Figure 3 links time elapsed until diagnosis of each GIC throughout follow-up with the FIT result. We did not detect a correlation between time to GIC diagnosis (r = -0.1; P = 0.4) or related death (r = -0.2; P = 0.3) and FIT result as shown in Figure 4.
During the first year after baseline colonoscopy, 22 (0.8%) upper GIC were detected: 17 cases of gastric carcinomas, 4 oesophageal carcinomas and one ampullary carcinoma. Only two variables were independently associated with detection of an upper GIC during the first year: anaemia (OR 5.6, 95%CI: 2.2-13.9), defined as < 11 g/100 mL in men and < 10 g/100 mL in non-menstruating women, and age ≥ 70 years (OR 2.7, 95%CI: 1.1-7.0), as shown in Table 4.
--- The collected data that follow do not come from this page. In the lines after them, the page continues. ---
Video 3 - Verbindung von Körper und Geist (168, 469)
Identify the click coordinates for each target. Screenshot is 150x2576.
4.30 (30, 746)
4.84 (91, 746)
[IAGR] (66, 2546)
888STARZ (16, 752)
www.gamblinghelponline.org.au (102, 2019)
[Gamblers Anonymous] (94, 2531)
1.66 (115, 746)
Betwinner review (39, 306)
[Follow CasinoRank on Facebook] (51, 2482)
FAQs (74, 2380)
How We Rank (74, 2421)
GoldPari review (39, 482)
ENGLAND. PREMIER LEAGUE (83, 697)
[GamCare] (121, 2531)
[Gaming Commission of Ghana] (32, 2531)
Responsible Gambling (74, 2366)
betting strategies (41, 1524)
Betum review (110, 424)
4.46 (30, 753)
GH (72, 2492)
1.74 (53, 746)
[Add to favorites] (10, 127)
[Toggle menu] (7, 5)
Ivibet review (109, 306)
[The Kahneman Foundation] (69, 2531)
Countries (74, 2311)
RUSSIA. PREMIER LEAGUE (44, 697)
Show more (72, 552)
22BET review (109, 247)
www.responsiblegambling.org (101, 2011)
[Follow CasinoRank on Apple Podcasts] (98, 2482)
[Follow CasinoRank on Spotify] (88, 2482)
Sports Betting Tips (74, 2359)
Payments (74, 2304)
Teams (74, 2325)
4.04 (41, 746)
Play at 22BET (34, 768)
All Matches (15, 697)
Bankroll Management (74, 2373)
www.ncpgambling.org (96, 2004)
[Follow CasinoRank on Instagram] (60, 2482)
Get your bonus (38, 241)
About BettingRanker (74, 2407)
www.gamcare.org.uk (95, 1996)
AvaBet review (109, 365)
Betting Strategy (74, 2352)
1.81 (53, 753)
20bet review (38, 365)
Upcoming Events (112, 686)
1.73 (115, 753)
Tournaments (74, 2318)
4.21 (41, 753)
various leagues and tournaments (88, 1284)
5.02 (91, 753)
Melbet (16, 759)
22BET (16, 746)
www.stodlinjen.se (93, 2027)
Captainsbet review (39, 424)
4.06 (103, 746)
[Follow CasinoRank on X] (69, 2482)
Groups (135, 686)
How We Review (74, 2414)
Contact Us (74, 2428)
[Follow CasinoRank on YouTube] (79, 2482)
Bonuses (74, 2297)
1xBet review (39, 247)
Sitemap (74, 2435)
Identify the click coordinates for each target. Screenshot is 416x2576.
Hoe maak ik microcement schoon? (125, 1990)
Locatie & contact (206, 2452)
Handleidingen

Upper gastrointestinal cancer | Odds ratio (95 %CI)1 | Odds ratio (95 %CI)2 | |
Sex | |||
Female (n = 1432) | 10 (0.7) | 1 | |
Male (n = 1277) | 12 (0.9) | 1.3 (0.6-3.1) | |
Age | |||
< 70 yr (n = 1757) | 8 (0.5) | 1 | 1 |
≥ 70 yr (n = 952) | 14 (1.5) | 3.3 (1.4-7.8) | 2.7 (1.1-7.0) |
Primary healthcare referral | |||
No (n = 1936) | 19 (1.0) | 1 | |
Yes (n = 617) | 3 (0.5) | 0.5 (0.1-1.7) | |
Rectal bleeding | |||
No (n = 1319) | 16 (1.2) | 1 | |
Yes (n = 1234) | 6 (0.5) | 0.4 (0.1-1.0) | |
Change of bowel habit | |||
No (n = 1282) | 12 (0.9) | 1 | |
Adequate (n = 1271) | 10 (0.8) | 0.8 (0.4-1.9) | |
Anaemia3 | |||
No (n = 2077) | 13 (0.6) | 1 | 1 |
Yes (n = 191) | 8 (4.2) | 6.9 (2.8-17.0) | 5.6 (2.2-13.9) |
Abdominal pain | |||
No (n = 1319) | 12 (1.1) | 1 | |
Yes (n = 1234) | 5 (0.7) | 0.6 (0.2-1.7) | |
Weight loss | |||
No (n = 1462) | 12 (0.8) | 1 | |
Yes (n = 391) | 5 (1.3) | 1.5 (0.5-4.4) | |
Faecal immunochemical test | |||
< 10 µg/g (n = 1979) | 14 (0.7) | 1 | |
≥ 10 µg/g (n = 730) | 8 (1.1%) | 1.5 (0.6-3.7) | |
Benign anorectal lesion | |||
No (n = 961) | 7 (0.7) | 1 | |
Yes (n = 756) | 6 (0.8) | 1.1 (0.4-3.2) | |
Significant colonic lesion4 | |||
No (n = 2216) | 16 (0.7) | 1 | |
Yes (n = 480) | 6 (1.3) | (0.7-4.5) | |
Advanced adenoma5 | |||
No (n = 2968) | 16 (0.7) | 1 | |
Yes (n = 337) | 6 (1.8) | 2.5 (1.0-6.4) |
The distribution of GIC according to FIT result and presence of SCL at baseline colonoscopy is shown in Figure 5. For each subgroup, the minimum diagnostic yield of an upper endoscopy performed at the time of FIT determination, has been calculated assuming a theoretical 100% sensitivity for any esophageal or gastric bleeding tumor developed over the first year since performing baseline colonoscopy.
There were no significant differences in gastroesophageal cancer (GEC) diagnoses irrespective of FIT result, both in the subgroup of patients with SCL as well as in the subgroup with normal baseline colonoscopy.
Those results were similar when the analysis was limited to people aged 50 and older (Figure 6).
Our study, for the first time, evaluates whether symptomatic patients with a positive FIT result, no CRC and a complete exploration of the colon have increased risk of related GIC detection or death. We found that this cohort of patients only have an increased risk of related CRC and death when compared with the cohort with a negative FIT result. There are no differences in the risk of upper GIC between both cohorts. In addition, we have identified two variables independently associated with detection of an upper GIC during the first year: Anaemia and advanced age.
Our analysis has several strengths. The main one is that we have included a wide number of symptomatic patients who underwent FIT and colonoscopy in several public hospitals in Spain. In this sense, we have limited our analysis to subjects with complete baseline colonoscopy and resection of pre-neoplastic lesions. On the other hand, we performed follow-up analysis by means of search in the electronic medical records of our centres linked to the National Health System′s Hospital Discharge Records Database (CMBD in Spanish), which receives notifications from around 98% of Spanish public hospitals that have seen to more than 99% of the Spanish population[14]. Since 2005, the CMBD also has partial coverage from private hospitals[15].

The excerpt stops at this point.